The virus Grinch may wind up spoiling Christmas for families in the Cape Girardeau area; the Cape Girardeau County Health Department says major increases occurred the past week in several reported illnesses, including gastrointestinal, upper respiratory illness, strep throat, pink eye and chicken pox.
CHAFFEE, Mo. -- Local native Shari Fioranelli was named associate publisher of the Scott County News last week, publisher Jon K. Rust announces; Fioranelli, 43, started in the newspaper business in her early 20s and has been involved in various publishing positions throughout the years.
Approximately 250 Christmas baskets and 300 to 350 dolls are distributed at the Salvation Army headquarters, 215 Broadway; Capt. Ralph Spicer, corps officers, says about 300 applications were made for the baskets, and other organizations in Cape Girardeau are helping provide food baskets for needy families for Christmas.

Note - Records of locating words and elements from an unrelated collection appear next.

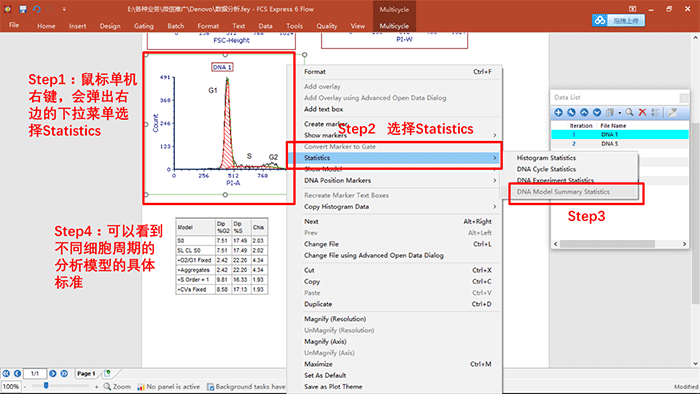
Task: Select the DNA 5 row in Data List
Action: coord(620,144)
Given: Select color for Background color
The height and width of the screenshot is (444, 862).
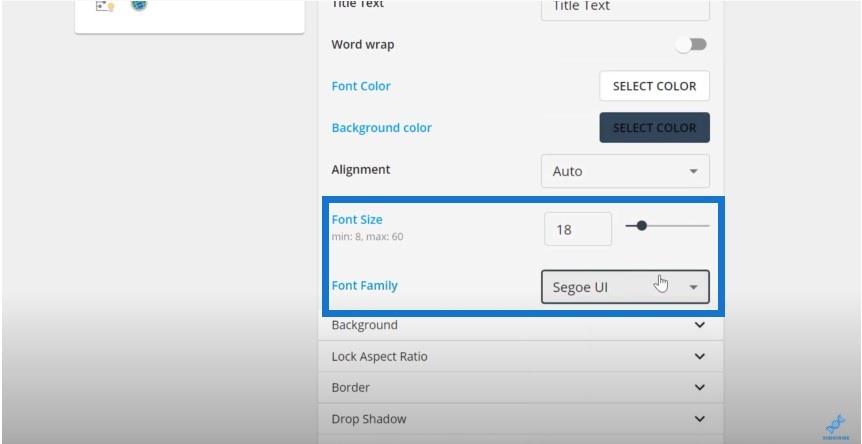Looking at the screenshot, I should (x=654, y=127).
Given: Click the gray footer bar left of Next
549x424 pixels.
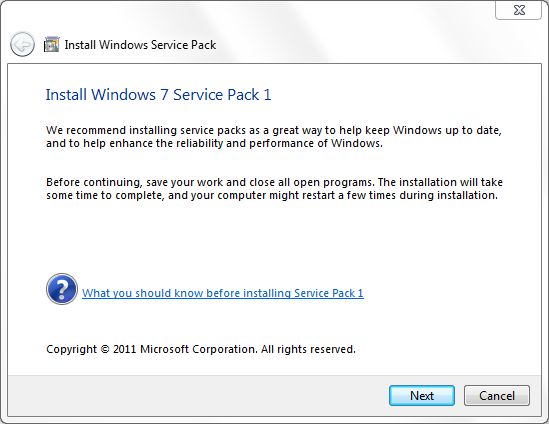Looking at the screenshot, I should click(196, 396).
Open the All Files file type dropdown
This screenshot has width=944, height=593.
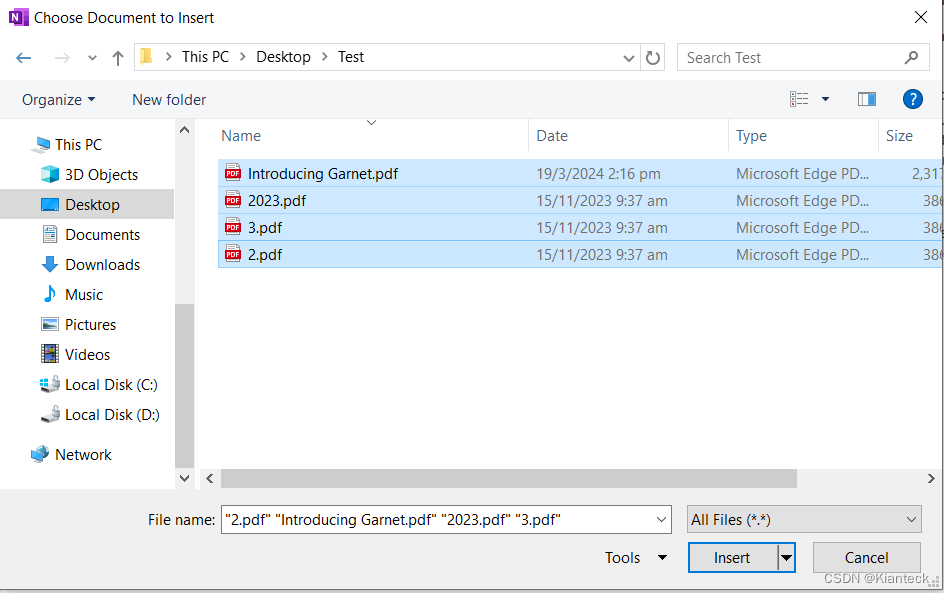point(803,519)
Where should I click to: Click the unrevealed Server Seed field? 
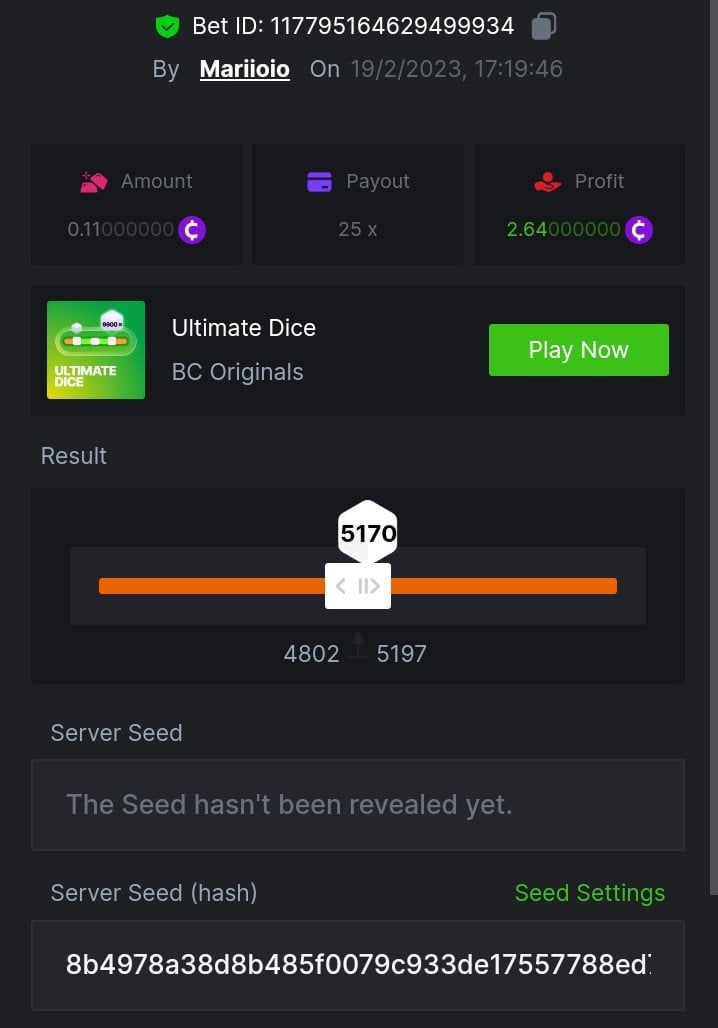[x=357, y=805]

Petitions are being circulated throughout Cape Girardeau protesting the proposed city ordinance making it mandatory for every residence to pay a minimum of $2 per month for garbage and trash collection; the ordinance has been given its first reading and is scheduled for final passage at a special City Council meeting Thursday morning.
Holiday gift buyers are coming early and are staying late, according to merchants who are working night and day to get all demands filled; the buying is tapering off a bit, but there are still many purchasers with Christmas money to spend; sales have been about average, but the presents selected were of better quality.
Unofficial reports coming back from Jefferson Barracks, where a large contingent of Cape Girardeau County men reported early Tuesday for induction into the Army, indicate a large percentage of them passed their final physical tests and were sent back home on the usual furlough; this group includes the largest percentage of pre-Pearl Harbor fathers yet to be called into service from the county, and several of the men have two or more children.
On every train, the boys are coming home, some of them on furloughs for the holidays, but most of them with honorable discharges in their pockets showing Uncle Sam doesn't need them to fight any more; there were more uniforms seen on the streets yesterday than on any one day since the war began, unless it was on the occasion of a military parade.
The influenza epidemic strikes St. Vincent's College here, there being 39 cases of the disease at 2 p.m.; there are 18 new cases reported elsewhere in the city at that hour.